Stored data
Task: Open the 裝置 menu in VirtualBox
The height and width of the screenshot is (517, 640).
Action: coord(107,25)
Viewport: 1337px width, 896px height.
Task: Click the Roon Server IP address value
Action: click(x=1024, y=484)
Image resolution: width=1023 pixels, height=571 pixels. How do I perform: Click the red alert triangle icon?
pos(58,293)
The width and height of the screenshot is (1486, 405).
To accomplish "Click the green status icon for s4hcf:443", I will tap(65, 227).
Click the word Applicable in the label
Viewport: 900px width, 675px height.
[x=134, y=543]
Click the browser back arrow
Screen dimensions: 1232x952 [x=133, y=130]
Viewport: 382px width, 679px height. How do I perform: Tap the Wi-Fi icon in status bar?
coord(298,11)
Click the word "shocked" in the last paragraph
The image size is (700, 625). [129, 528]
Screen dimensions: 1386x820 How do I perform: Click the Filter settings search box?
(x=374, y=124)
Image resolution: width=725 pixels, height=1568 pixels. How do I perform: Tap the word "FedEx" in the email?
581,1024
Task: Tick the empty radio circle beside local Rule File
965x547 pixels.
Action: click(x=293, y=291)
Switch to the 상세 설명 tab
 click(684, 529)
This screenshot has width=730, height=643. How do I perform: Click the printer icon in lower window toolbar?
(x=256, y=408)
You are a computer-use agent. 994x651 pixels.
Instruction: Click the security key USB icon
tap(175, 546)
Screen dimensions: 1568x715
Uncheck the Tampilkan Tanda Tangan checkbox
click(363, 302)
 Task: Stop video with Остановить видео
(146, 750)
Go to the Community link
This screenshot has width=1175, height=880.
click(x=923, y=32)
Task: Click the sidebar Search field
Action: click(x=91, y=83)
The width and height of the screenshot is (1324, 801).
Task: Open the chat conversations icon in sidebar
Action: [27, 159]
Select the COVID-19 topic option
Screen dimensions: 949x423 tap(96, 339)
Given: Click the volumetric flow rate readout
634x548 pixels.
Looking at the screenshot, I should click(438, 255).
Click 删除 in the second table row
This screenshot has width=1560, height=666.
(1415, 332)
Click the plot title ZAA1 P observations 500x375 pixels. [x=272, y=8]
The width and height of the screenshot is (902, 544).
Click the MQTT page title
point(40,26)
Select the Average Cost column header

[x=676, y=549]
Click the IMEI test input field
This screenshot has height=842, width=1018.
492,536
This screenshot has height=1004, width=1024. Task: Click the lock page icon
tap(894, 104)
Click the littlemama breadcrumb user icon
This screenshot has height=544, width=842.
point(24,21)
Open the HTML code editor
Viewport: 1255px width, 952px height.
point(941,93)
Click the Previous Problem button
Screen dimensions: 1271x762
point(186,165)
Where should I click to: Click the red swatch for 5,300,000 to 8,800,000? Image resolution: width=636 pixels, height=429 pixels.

> _EXERCISE_
Taking the entries above, write out exactly each line from the one holding "Task: Tick the" to the one holding "Given: Click the volumetric flow rate readout", both included, and stop there.

> _SOLUTION BELOW_
Task: Tick the empty radio circle beside local Rule File
965x547 pixels.
Action: click(x=293, y=291)
Switch to the 상세 설명 tab
 click(684, 529)
This screenshot has width=730, height=643. How do I perform: Click the printer icon in lower window toolbar?
(x=256, y=408)
You are a computer-use agent. 994x651 pixels.
Instruction: Click the security key USB icon
tap(175, 546)
Screen dimensions: 1568x715
Uncheck the Tampilkan Tanda Tangan checkbox
click(363, 302)
 Task: Stop video with Остановить видео
(146, 750)
Go to the Community link
This screenshot has width=1175, height=880.
click(x=923, y=32)
Task: Click the sidebar Search field
Action: click(x=91, y=83)
The width and height of the screenshot is (1324, 801).
Task: Open the chat conversations icon in sidebar
Action: [27, 159]
Select the COVID-19 topic option
Screen dimensions: 949x423 tap(96, 339)
Given: Click the volumetric flow rate readout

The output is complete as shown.